Previous studies demonstrated that the Ras suppressor, RSU-1, localizes to human chromosome 10p13, a region frequently deleted in high grade gliomas, and that RSU-1 expression inhibited the tumorigenesis of a glioblastoma cell line. We have now examined RNA from human glial tumors for RSU-1 expression by RT-PCR using primers for the 5′ and 3′ ends of the RSU-1 open reading frame. Analysis of the amplified RSU-1 cDNA demonstrated that in addition to the entire 858 bp RSU-1 open reading frame, a shorter 725 bp RSU-1 fragment was amplified as well. Sequencing of this product revealed that it encoded a RSU-1 cDNA product which was missing a single 133 bp internal exon. This exon-deleted product was found in 30% of the high grade gliomas studied and 2/3 oligodendrogliomas, but not in other CNS tumors, bladder or colon tumors or normal tissue. The exon-deleted RSU-1 product was infrequently detected in RNA from human tumor cell lines. Expression of an HA-tagged form of the deleted RSU-1 protein in transfected Cos 1 cells revealed that the protein was unstable, with a half life of less than 1 h, in contrast to the full length HA-tagged Rsu-1 protein which was stable for more than 4 h. These results suggest that the alternative splicing of the RSU-1 RNA to produce the exon-deleted form constitutes a mechanism for reduction or loss of functional Rsu-1. Because the expression of Rsu-1 can inhibit malignant growth of glioblastoma cells, the depletion of Rsu-1, via the production of the alternatively spliced form of RSU-1, may inhibit growth regulation in tumors.

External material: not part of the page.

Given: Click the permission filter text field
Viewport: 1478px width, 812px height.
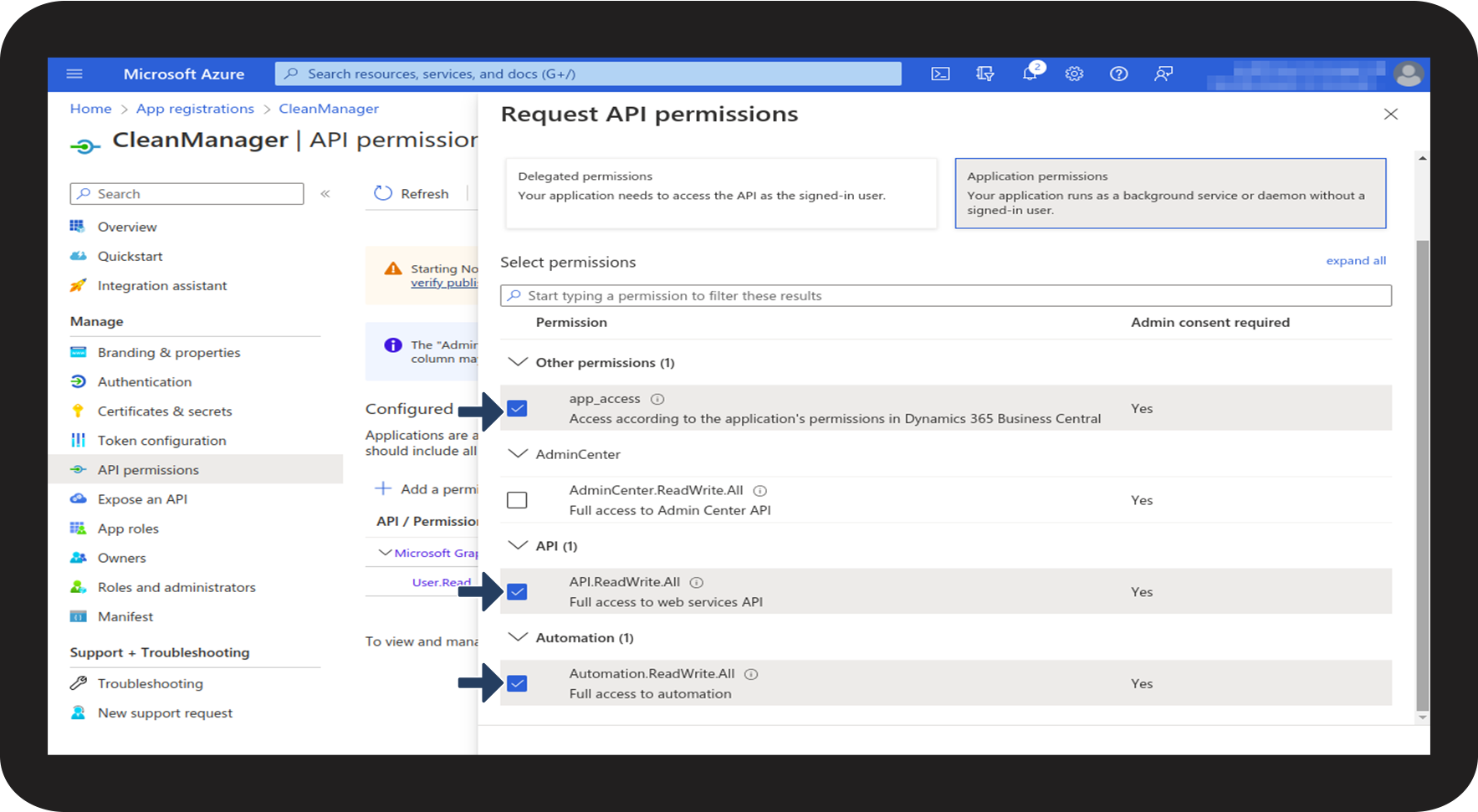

Rsu1 contributes to regulation of cell adhesion and spreading by PINCH1-dependent and - independent mechanisms

Cell adhesion and migration are complex processes that require integrin activation, the formation and dissolution of focal adhesion (FAs), and linkage of actin cytoskeleton to the FAs. The IPP (ILK, PINCH, Parvin) complex regulates FA formation via binding of the adaptor protein ILK to β1 integrin, PINCH and parvin. The signaling protein Rsu1 is linked to the complex via binding PINCH1. The role of Rsu1 and PINCH1 in adhesion and migration was examined in non-transformed mammary epithelial cells. Confocal microscopy revealed that the depletion of either Rsu1 or PINCH1 by siRNA in MCF10A cells decreased the number of focal adhesions and altered the distribution and localization of β1 integrin, vinculin, talin and paxillin without affecting the levels of FA protein expression. This correlated with reduced adhesion, failure to spread or migrate in response to EGF and a loss of actin stress fibers and caveolae. In addition, constitutive phosphorylation of actin regulatory proteins occurred in the absence of PINCH1. The depletion of Rsu1 caused significant reduction in PINCH1 implying that Rsu1 may function by regulating levels of PINCH1. However, while both Rsu1- or PINCH1-depleted cells retained the ability to activate adhesion signaling in response to EGF stimulation, only Rsu1 was required for EGF-induced p38 Map Kinase phosphorylation and ATF2 activation, suggesting an Rsu1 function independent from the IPP complex. Reconstitution of Rsu1-depleted cells with an Rsu1 mutant that does not bind to PINCH1 failed to restore FAs or migration but did promote spreading and constitutive p38 activation. These data show that Rsu1-PINCH1 association with ILK and the IPP complex is required for regulation of adhesion and migration but that Rsu1 has a critical role in linking integrin-induced adhesion to activation of p38 Map kinase signaling and cell spreading. Moreover, it suggests that Rsu1 may regulate p38 signaling from the IPP complex affecting other functions including survival.